(Assigned task 1):
Answer these questions from the Colon-X project page, one answer per line, marked like the questions.
(a) Which institution is Nick Barnes affiliated with?
(b) What did the Dec/19/2025 update add for the ColonR1 model?
(c) Which two components represent clinical reasoning in the project's research roadmap?
(Assigned task 2): Continue the Colon-X project page from where it stops.

(Document extract):
--*--
📖 [Paper Title] Colon-X: Advancing Intelligent Colonoscopy from Multimodal Understanding to Clinical Reasoning (🔗arXiv, 🤗Huggingface, 📄CoolPapers, 🎧YouTube Podcast)
🤝 [Project members] Ge-Peng Ji (🇦🇺 Australian National University), Jingyi Liu (🇨🇳 VCIP Lab, Nankai University), Deng-Ping Fan* (🇨🇳 VCIP Lab, Nankai University), and Nick Barnes (🇦🇺 Australian National University)
🏥 [Multimodal datasets] ColonVQA/ColonEval/ColonPert/ColonReason (🔗Google Drive & 🤗Huggingface)
👉 Fill out the 🈸google form to unlock full access to our data. 👈
🤖 [Reasoning model] The first R1-Styled thinking model, ColonR1, tailored for colonoscopy tasks (🔗Google Drive & 🤗Huggingface)
🔍 [Keywords] Multimodal Colonoscopy Analysis, Multimodal Understanding, Clinical Reasoning, Reinforcement Learning, Multimodal Benchmark, AI Healthcare, and Abdomen
💬 [Contact] Our Colon-X project is ongoing. We would love to hear your questions and suggestions: 📧gepengai.ji@gmail.com. To track the latest updates, please follow our 👍research gallery page.
Research roadmap of our Colon-X project. Building upon the most comprehensive multimodal colonoscopy dataset (ColonVQA), we propel a pivotal transition in intelligent colonoscopy, evolving from multimodal understanding (ColonEval and ColonPert) to clinical reasoning (ColonReason and ColonR1). These efforts collectively illuminate the path to next-generation advances in clinical colonoscopy and broader medical applications.
- [Dec/19/2025] New function! We have supported the Gradio web demo for our ColonR1 model! Please refer to the 📝demo guide for interactive web interface.
- [Dec/09/2025] 🔥 Project release, including markdown guides, data access links, and model assets for colonoscopy-specific R1-styled ColonR1 model.
Important
📌 TL;DR “太长不看版” -- Colonoscopy saves lives — but AI for colonoscopy is still far from intelligent. We are excited to launch the Colon-X project, an open initiative aimed at advancing multimodal intelligence in colonoscopy and beyond. Beyond serving as a community-wide data foundation, we're focused on a critical yet underexplored transition – evolving from multimodal understanding to clinical reasoning.
--*--
(Material supplied):
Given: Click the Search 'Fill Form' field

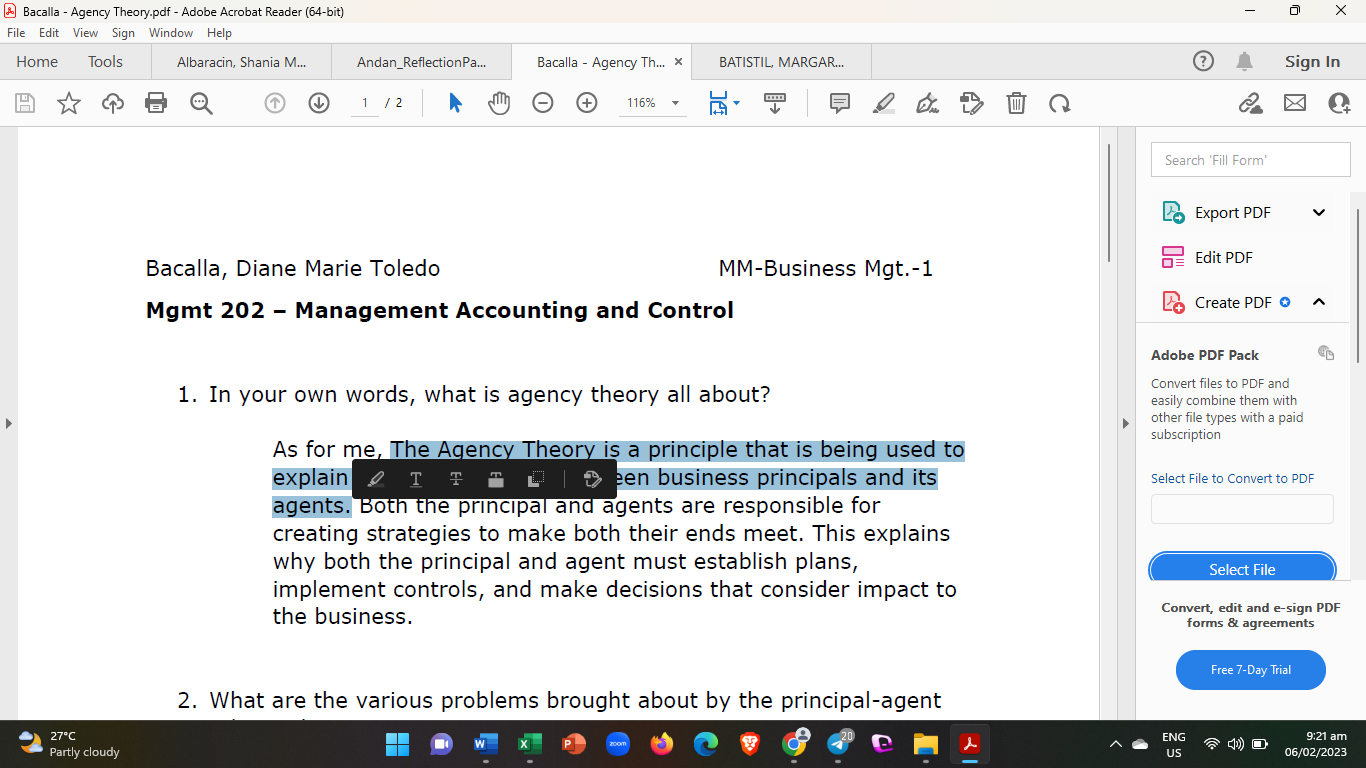Looking at the screenshot, I should click(1250, 160).
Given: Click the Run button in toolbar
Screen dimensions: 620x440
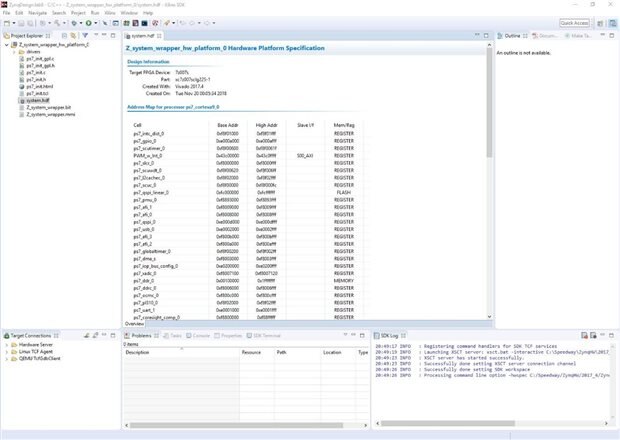Looking at the screenshot, I should 89,22.

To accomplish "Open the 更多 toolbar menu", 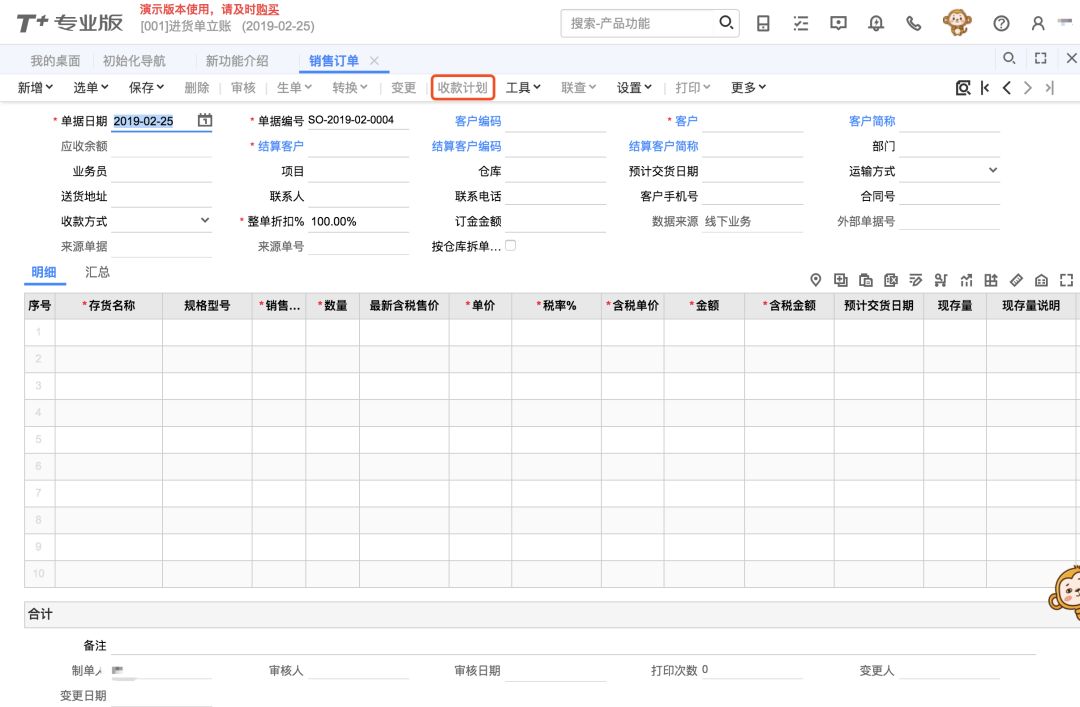I will coord(748,88).
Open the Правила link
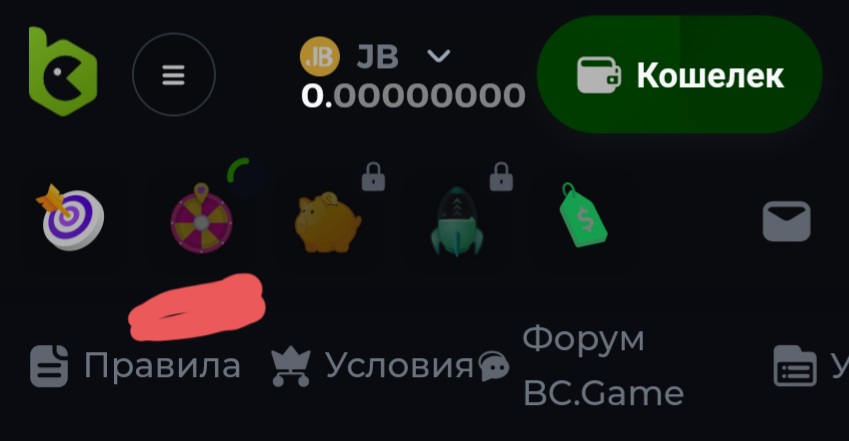The height and width of the screenshot is (441, 849). (x=135, y=366)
--*--
(Exercise answer 1):
(a) Australian National University
(b) A Gradio web demo
(c) ColonReason and ColonR1

(Exercise answer 2):
- Motivation: Multimodal Data Scarcity in Colonoscopy “巧妇难为无米之炊 -- 多模态结肠镜数据的匮乏“
- Currently, the field still struggles with a persistent benchmarking crisis, which stems not only from the scarcity of biomedical data, but also from the convention of task-specific models trained on isolated benchmarks.
- Contribution: Building a million-scale data foundation for multimodal colonoscopy analysis “数据基建 -- 首个专注于结肠镜领域的百万级别多模态数据”
- To address this, we construct the largest multimodal colonoscopy dataset, ColonVQA, by consolidating public data sources, thus enabling task-modality synergies essential in multimodal intelligence.
- 💡 ColonVQA is the most extensive database ever built for multimodal colonoscopy analysis, featuring 1,100,786 visual question-answering (VQA) queries, equivalent to over 49.9 million textual tokens. It is distinguished by its category-rich composition, containing 212,742 images across 76 clinically meaningful findings, and task-diverse design, covering 18 multimodal tasks organized within a five-level taxonomy.
- Data access: Refer to 📝markdown guide to download and prepare our entire dataset.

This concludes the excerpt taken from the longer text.